## The problem
Edit the entries starting with the line with "Image resolution: width=642" and going on through the last entry, replacing "Hotkeys" with "Shortcuts" and leaving everything else unchanged.

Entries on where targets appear
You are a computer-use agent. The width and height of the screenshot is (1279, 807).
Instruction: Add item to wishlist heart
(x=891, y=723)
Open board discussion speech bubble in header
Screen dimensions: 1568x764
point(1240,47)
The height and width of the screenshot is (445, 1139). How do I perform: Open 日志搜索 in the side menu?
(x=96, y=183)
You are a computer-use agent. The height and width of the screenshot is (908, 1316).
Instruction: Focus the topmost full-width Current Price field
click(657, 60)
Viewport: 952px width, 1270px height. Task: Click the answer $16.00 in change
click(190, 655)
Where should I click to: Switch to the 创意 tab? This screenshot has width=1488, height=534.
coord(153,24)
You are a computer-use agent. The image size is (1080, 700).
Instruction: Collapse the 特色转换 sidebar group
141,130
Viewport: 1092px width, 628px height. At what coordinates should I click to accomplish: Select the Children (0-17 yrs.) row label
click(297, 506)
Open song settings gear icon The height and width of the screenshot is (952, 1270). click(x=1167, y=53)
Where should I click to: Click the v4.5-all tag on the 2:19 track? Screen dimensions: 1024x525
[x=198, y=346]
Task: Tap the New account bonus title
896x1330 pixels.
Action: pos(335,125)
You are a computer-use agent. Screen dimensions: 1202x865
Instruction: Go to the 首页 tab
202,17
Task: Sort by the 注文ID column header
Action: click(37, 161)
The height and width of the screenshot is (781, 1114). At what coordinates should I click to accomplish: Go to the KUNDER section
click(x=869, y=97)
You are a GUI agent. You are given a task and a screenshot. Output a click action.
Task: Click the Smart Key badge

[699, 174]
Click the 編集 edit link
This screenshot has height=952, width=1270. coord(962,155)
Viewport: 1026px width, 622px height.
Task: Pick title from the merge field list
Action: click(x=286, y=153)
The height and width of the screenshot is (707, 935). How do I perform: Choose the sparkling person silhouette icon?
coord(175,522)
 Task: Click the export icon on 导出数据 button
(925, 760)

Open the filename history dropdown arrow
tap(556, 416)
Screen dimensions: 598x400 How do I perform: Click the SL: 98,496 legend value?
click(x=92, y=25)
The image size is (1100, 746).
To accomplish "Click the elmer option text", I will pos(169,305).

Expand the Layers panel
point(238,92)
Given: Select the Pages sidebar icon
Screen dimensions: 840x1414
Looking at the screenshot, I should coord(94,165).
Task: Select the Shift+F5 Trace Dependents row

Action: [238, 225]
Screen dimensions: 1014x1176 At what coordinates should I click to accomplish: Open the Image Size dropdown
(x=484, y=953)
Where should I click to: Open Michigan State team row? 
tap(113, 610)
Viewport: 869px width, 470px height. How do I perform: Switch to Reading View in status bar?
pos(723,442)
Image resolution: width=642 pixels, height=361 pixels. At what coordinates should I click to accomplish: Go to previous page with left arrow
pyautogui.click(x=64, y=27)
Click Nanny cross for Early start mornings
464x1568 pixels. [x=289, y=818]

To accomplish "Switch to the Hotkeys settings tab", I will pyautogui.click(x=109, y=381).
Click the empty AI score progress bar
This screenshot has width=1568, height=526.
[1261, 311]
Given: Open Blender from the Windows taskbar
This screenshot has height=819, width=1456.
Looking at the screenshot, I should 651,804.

## Answer to the task
Image resolution: width=642 pixels, height=361 pixels. At what coordinates should I click to accomplish: Go to previous page with left arrow
pyautogui.click(x=64, y=27)
Click Nanny cross for Early start mornings
464x1568 pixels. [x=289, y=818]

To accomplish "Switch to the Shortcuts settings tab", I will pyautogui.click(x=109, y=381).
Click the empty AI score progress bar
This screenshot has width=1568, height=526.
[1261, 311]
Given: Open Blender from the Windows taskbar
This screenshot has height=819, width=1456.
Looking at the screenshot, I should 651,804.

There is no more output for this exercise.